The maximum interval between the pin 81 and the outer shape of the fitting hole when the pins 81 corresponding to the first to fourth fitting portions 51 to 54 engage with the fitting holes of the first to fourth fitting portions 51 to 54 of the present embodiment is set to approximately 100 μm at most. Moreover, the first to fourth fitting portions 51 to 54 are formed near the four corners of the surface facing the stacking surface of the plate 105. The fitting holes of the first to fourth fitting portions 51 to 54 may be formed in the rear surface (the rear surface of the planar member 610) of the plate 5 and do not need to penetrate up to the front surface (the surface of the planar member 610 facing the rear surface of the plate 5) of the planar member 610. The plate 5 is positioned on the stacking stage 21 using the first to fourth fitting portions 51 to 54 and the pins 81. Moreover, at least two fitting portions including the first fitting portion 51 serving as a reference portion and the second or third fitting portion 52 or 153 that defines a rotation direction may be provided in order to realize the positioning of the plate 5.

The plurality of engagement portions 155 engages with the fixing and releasing mechanisms (fixing units) 111 of the stacking stage 21 to thereby fix the relative position between the stacking stage 21 and the plate 105. Each of the plurality of engagement portions 155 is formed at any one of the four corners of the stacking surface. In this example, each of the engagement portions 155 is a portion of the front surface of the planar member 610, and the claw 182 comes into contact with the engagement portion. A groove that fits to the claw 182 may be formed in the front surface of the planar member 610. The surface roughness of a portion of the front surface of the planar member 610 may be changed to form the engagement portion 155. The surface roughness and the configuration of the engagement portion 155 are not limited to the present embodiment.

The stacking table 157 is a table disposed on the upper surface of the plate 105, and a shaping object that contains an ABS resin as a build material is stacked on the stacking table 157. That is, the upper surface of the stacking table 157 is the stacking surface. The stacking table 157 contains an ABS resin as a material. The stacking table 157 is fixed to the planar member 610 using a fixing mechanism such as screws. When screws are used, a plurality of screw holes 158 for the planar member 610 is formed as illustrated in FIG. 8B.

Next, the configuration of the fixing and releasing mechanism 111 will be described with reference to FIG. 9. FIG. 9 is a perspective view for describing the configuration of the fixing and releasing mechanism 111.

The relative position of the plate 105 positioned on the stacking stage 21 when the first to fourth fitting portions 51 to 54 engage with the pins 81 in relation to the stacking stage 21 is fixed by the fixing and releasing mechanism 111. The pins 81 are pins of which the distal ends have a spherical shape and which are formed on the stacking stage 21.

The fixing and releasing mechanism 111 has the claw 182, a lever 183 that rotates by interlocking with the claw 182, a rotation shaft 184 for allowing the claw 182 and the lever 183 to move in an interlocked manner, a coil spring 185, and a holder 186 that holds the rotation shaft 184.

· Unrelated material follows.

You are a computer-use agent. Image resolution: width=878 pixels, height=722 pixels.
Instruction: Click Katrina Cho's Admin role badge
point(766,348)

The claw 182 engages with the engagement portion 155 to fix the relative position between the plate 105 and the stacking stage 21. The coil spring 185 is a compression coil spring that presses the claw 182 toward the positioned plate 105 to operate the claw 182. The holder 186 is fastened to the stacking stage 21 by a bolt.

The fixing and releasing mechanism 111 is configured to enter a released state (187(b)) in which the claw 182 is separated from the positioned plate 105 when an upwardly directed force is applied to an end of the lever 183 by a support mechanism (not illustrated). Moreover, the fixing and releasing mechanism 111 is configured to enter a fixed state (187(a)) in which the claw 182 approaches the positioned plate 105 to engage with the engagement portion 155 when an upwardly directed force is not applied to the lever 183 by the support mechanism (not illustrated). In this example, a state in which one of two fixing and releasing mechanisms 111 is in the released state (187(b)) and the other is in the fixed state (187(a)) is illustrated for the sake of convenience. However, it is preferable that the timings at which the plurality of fixing and releasing mechanisms 111 rotate to change the state occur substantially simultaneously.

In the present embodiment, similarly to Embodiment 4, in a state in which the stacking stage 21 has not reached a height position at which the plate 105 is positioned, the lever 183 is pressed upward and the claw 182 is in the released state (187(b)). After the stacking stage 21 is moved upward so that the plate 105 is disposed on the stacking stage 21, when the stacking stage 21 is moved further upward, the pressing of the support mechanism (not illustrated) disappears and the claw 182 engages with the engagement portion 155 to enter the fixed state (187(a)). After the shaping unit 2 finishes shaping the shaping object, when the stacking stage 21 is moved downward, the support mechanism (not illustrated) presses the lever 183 upward again and the released state (187(b)) is created again.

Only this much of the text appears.